#### [Passage for review]
■ ■ ■ ■ ■ ■ ■

As the Capitol became consumed with the school prayer decision, attention turned naturally to the White House. The issue of religion in public life was especially tricky for President John F. Kennedy, the nation's first Catholic president. On the 1960 campaign trail, he had been hounded by so many accusations that he would impose his personal faith on the nation that he confronted the issue directly in an address to Protestant ministers in Houston. “I believe in an America where the separation of church and state is absolute,” he had claimed, “where no Catholic prelate would tell the president (should he be Catholic) how to act, and no Protestant minister would tell his parishioners for whom to vote.” Once in office, Kennedy tried to walk that line by closely following the path forged by Eisenhower. He dutifully presided over the new, uncontroversial interfaith events, such as the National Prayer Breakfast. But when it came to more personal expressions of faith he usually demurred. Where Eisenhower had delivered his “little prayer” at his inauguration, for instance, Kennedy instead invited poet Robert Frost to provide a more secular sensibility to the proceedings. For a year and a half, Kennedy managed to avoid issues of church and state. But now the Warren Court had forced his hand.
35

In a press conference two days after the decision, Kennedy finally addressed it. In measured remarks, he cautioned Americans to approach the issue calmly. Noting that it was important to “support the Supreme Court's decisions even when we may not agree with them,” the president reminded Americans that “we have in this case a very easy remedy, and that is to pray ourselves, and I would think that it would be a welcome
reminder to every American family that we can pray a good deal more at home, we can attend our churches with a good deal more fidelity, and we can make the true meaning of prayer much more important in the lives of all our children.” As Kennedy called for calm, however, a few of his predecessors fueled the fires. Herbert Hoover denounced
Engel
as a “disintegration of a sacred American heritage,” while Eisenhower asserted that he “always thought this nation was an essentially religious one.” Truman pointed out that it was actually the Court's duty to interpret the Constitution, but he was largely ignored.

■ ■ ■ ■ ■ ■ ■

#### [Provided material]
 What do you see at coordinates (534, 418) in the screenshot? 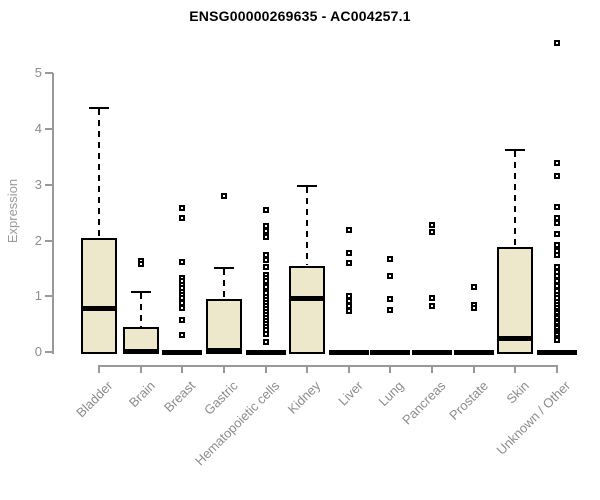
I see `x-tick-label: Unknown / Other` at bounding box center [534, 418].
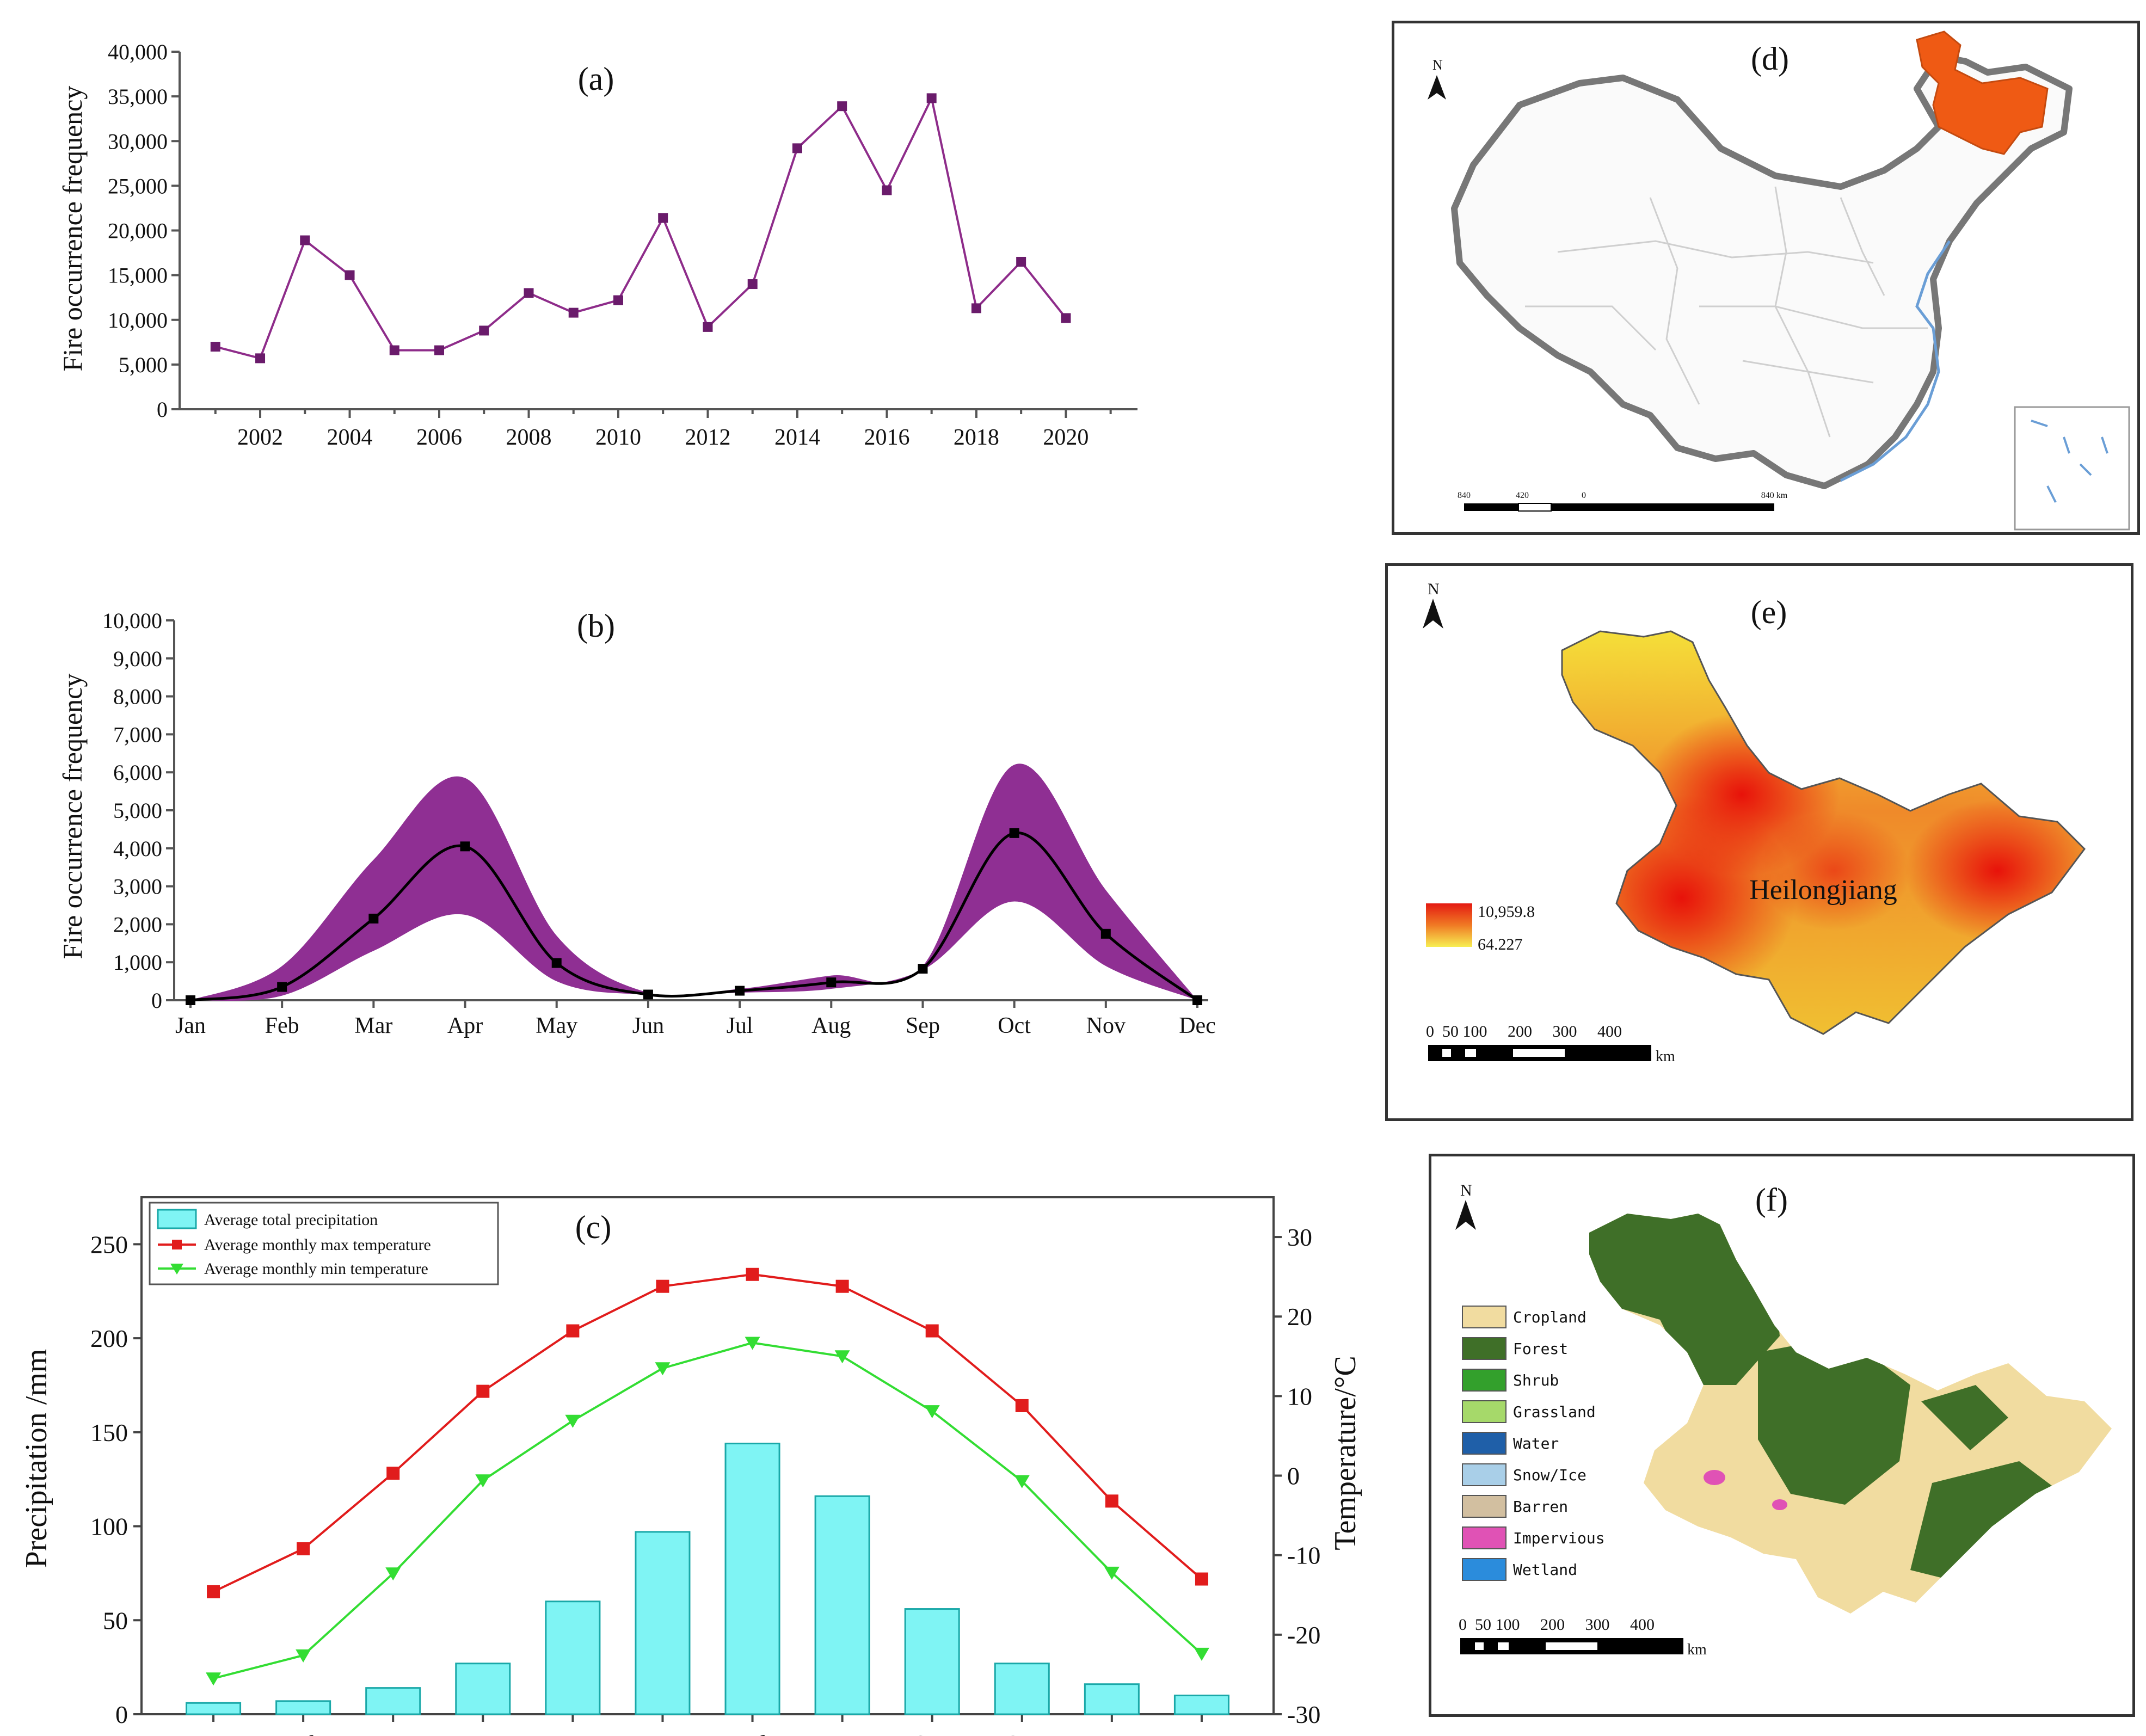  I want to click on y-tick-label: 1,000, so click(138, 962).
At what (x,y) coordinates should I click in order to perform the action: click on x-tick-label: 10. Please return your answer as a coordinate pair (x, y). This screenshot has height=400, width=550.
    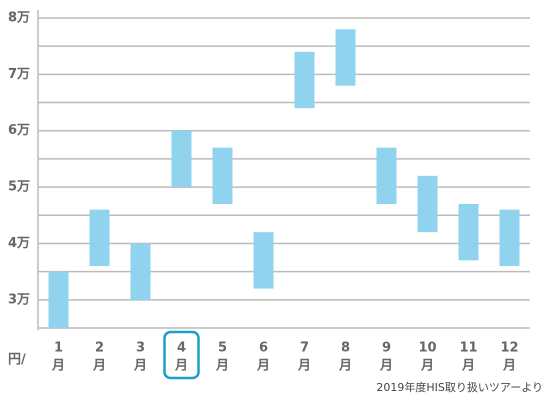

■ ■ ■ ■ ■ ■ ■

#### [Required actions]
[a] Name every U.S. president mentioned in the passage on Kennedy and school prayer.
[b] According to the passage on Kennedy and school prayer, in what city did Kennedy speak to Protestant ministers during the 1960 campaign?
The listing has no connection to the passage on Kennedy and school prayer.

#### [Written answers]
[a] John F. Kennedy, Dwight Eisenhower, Herbert Hoover, and Harry Truman

[b] Houston